Some shops pay a salary – dive instructors make usually somewhere around $25/day, no matter what they’re doing. They could be teaching an open water course, or taking 8 fun divers out, or sitting in the shop filling tanks – it’s still $25/day, and everyone here works 6 days a week. Often they make a 10% commission on course fees (so if they teach a $450 open water course, they get $45 on top of their salary). There are two ways that tips work at most shops. If you tip out the shop when you pay your bill, unless you specify which people you want your tip going to, it gets split between all the instructors and boat captains that worked during the days you dived (thank god I’m not in charge of figuring that shit out). That means if you dived one day, and left a $20 tip on your bill for the dive shop and everyone was working that day, your $20 gets split by 11 people!!

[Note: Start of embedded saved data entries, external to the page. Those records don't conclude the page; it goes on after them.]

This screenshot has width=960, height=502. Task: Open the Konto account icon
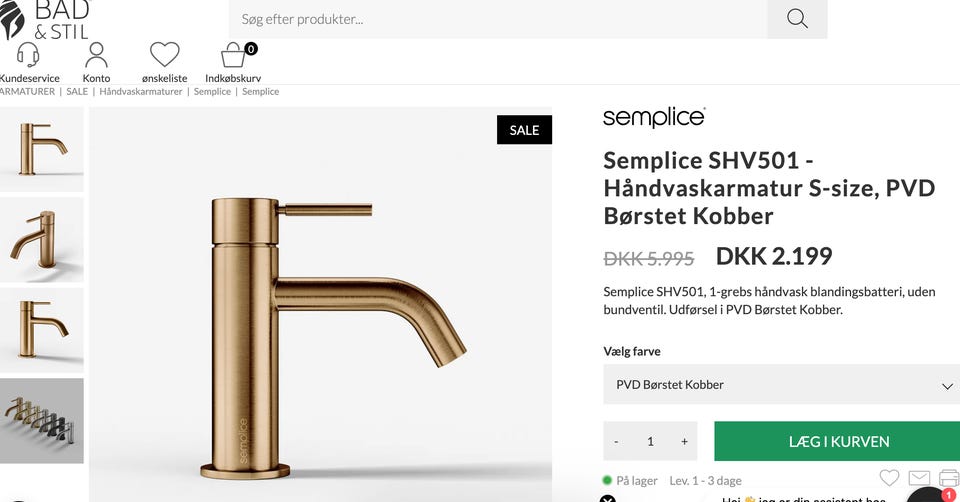coord(96,55)
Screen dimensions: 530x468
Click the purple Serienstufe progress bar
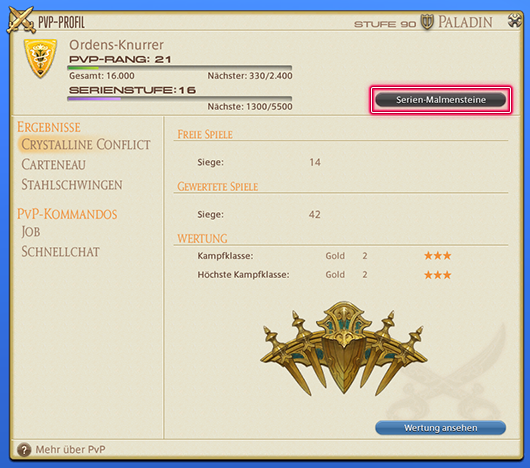179,99
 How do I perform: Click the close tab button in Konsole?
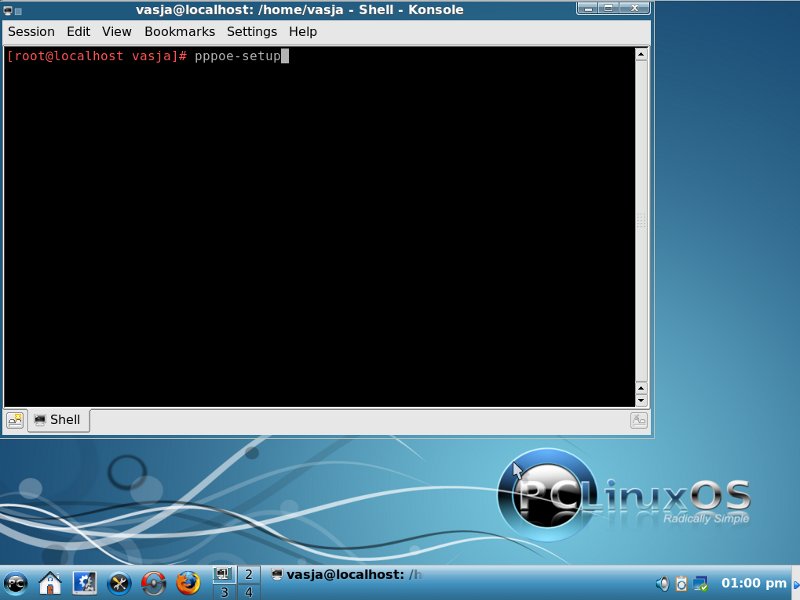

However – this is not the norm on Roatan. Most other shops on Roatan follow the 30% rule – instructors make a 30% commission on courses they conduct. They also usually make $5/tank for taking fun divers out. Plus whatever tips they make. That’s it. So in slow season, if there are no courses or no fun divers, they make ZERO that day, while those on salary still make $25 for sitting in the shop. But in high season, if a salaried instructor takes out 8 fun divers for three dives that day, and their friend at another dive shop takes out the same fun divers the next day, and nobody tips either of them – the salaried instructor still makes $25 and the friend now makes $120 (at $5 per tank, 8 divers, 3 dives). That’s a BIG difference. Most open water courses at other shops are a little cheaper than high-end shops, around $350. But the instructor gets 30% of this, rather than the 10% the salary instructor gets. So if that instructor teaches an open water course, they get $45 (10% of $450). Their non-salary friend gets $105 (30% of $350)! Because of the salary, if you work a full low-season/high-season cycle, it usually evens out, but not always.
(Side notes: boat captains also make a salary, but it is less than instructors. Many of them are making between $300-600 US dollars a month. Most shops don’t dictate how to tip out the boat captains if the instructor/divemaster receives a tip and the captain doesn’t. It is left to the individual instructor’s/divemaster’s discretion.)
2. What are you doing?
Are you taking a course, or fun diving? Are you at a valet-service resort, where the staff sets up your gear on the boat and breaks it down and washes it for you, or are you doing everything yourself? Are you placing special requests or demands on the dive shop or your instructor that are out-of-the ordinary and are being accommodated? Do you have kids diving with you that need an extra dive guide for them?
3. Do your homework.
If you’re reading this because you came looking for advice and not just because you are one of my regular lovely loyal readers, you’re already doing this, and kudos to you for trying to find out what to do!
Search scuba forums, TripAdvisor forums, blogs, etc. for guidelines on tipping in the dive industry in whatever location you’re going to. Don’t be afraid to post and ask questions (use the search feature first though!!!!), as you’re likely to find a wealth of information from experienced locals. Google is your best friend for this.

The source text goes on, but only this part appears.